News
Apartment Boom Softens?
October 1, 2013
The multifamily engine may be finally showing signs of deceleration. (It's been a while. The last time anyone could say that, cave drawings were an amenity.)
Make no mistake, yesterday at our 4th Annual Atlanta Multifamily Summit, all the panelists said apartment fundamentals are above expectations. But at least one—AMLI Residential Partners CEO Greg Mutz sees a caution flag. Heading into 2014, "there's no question there will be more pressure" as more units come online and construction costs continue to rise. Greg says same-store rent growth was 7% in 2012 and will be 5% this year. By 2014, AMLI's shooting for up to 4.25% rent growth. "We're trying to be realistic in '14."
Post Properties' Dave Stockert echoed some of those concerns to our audience of 400 at the Grand Hyatt Buckhead, where same-store rent revenue growth went from 7% in 2012 and will clock in about 4.5% this year. "As a public company, that creates a little consternation in the market because 4.5% revenue growth is still good by historical standards, but when you're coming off of 7%, it looks like a pretty material slowing." (Our layman's terms: Picking up 4.5 women at a bar is great...unless the previous night you picked up 7—or if the other half of that woman is her boyfriend.)

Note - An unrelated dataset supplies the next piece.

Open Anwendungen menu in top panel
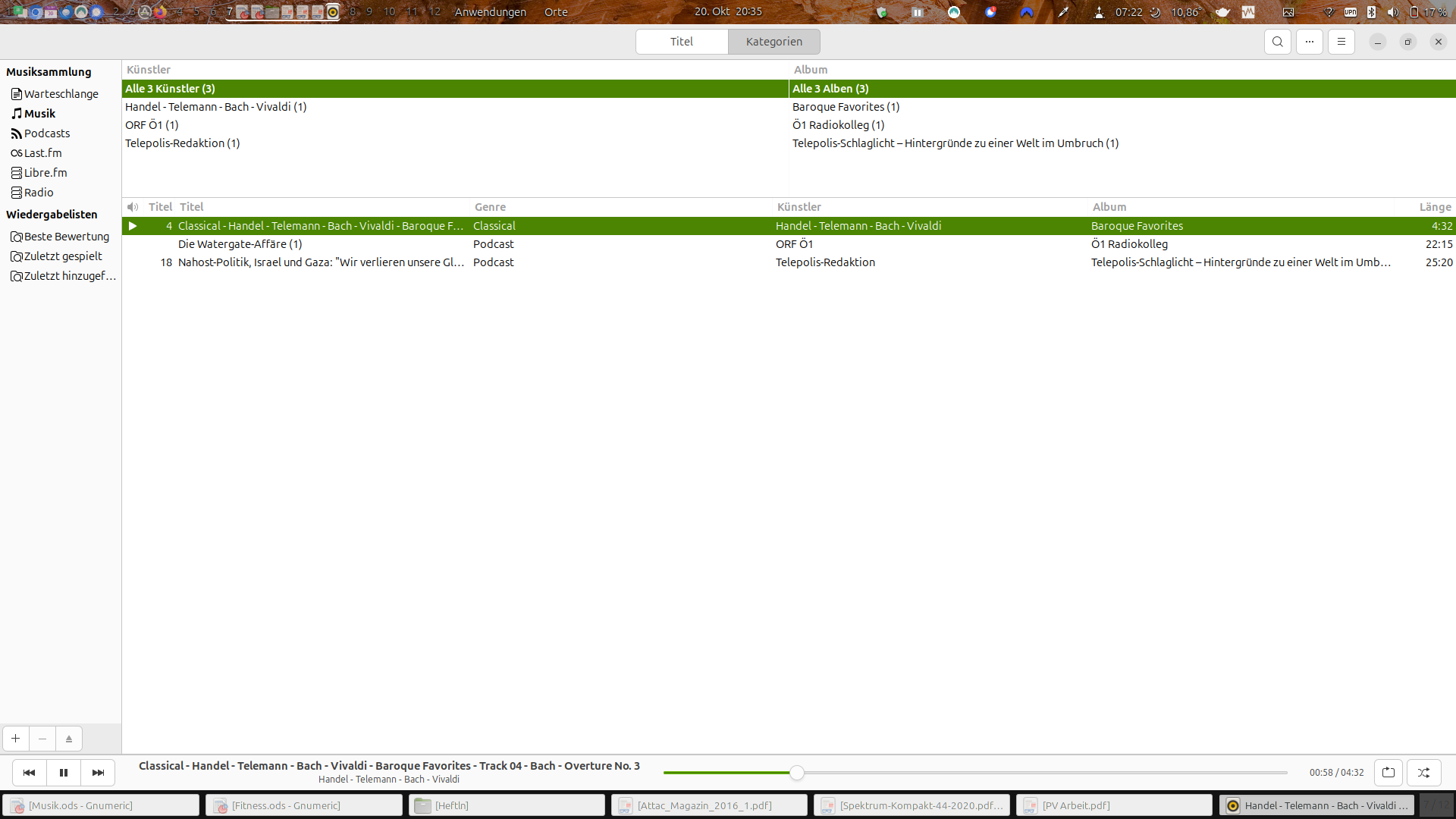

Greg (right, with CohnReznick's Jonathan Bartlett, who moderated, Dave, and Sue) says to remember that apartments are still a commodity, and at some point there will be oversupply: "Corn's corn. And when you grow row to row, and you got too much corn there's no question you got oversupply, and there's no question it's coming." Probably not in 2014, but "somewhere out there we'll overdo it and rents will soften." Even so, rent growth may soften to 3.5%, which even at that level, most apartment developers will cover underwriting. "I happen to believe we're in a fairly decent longer-term stretch."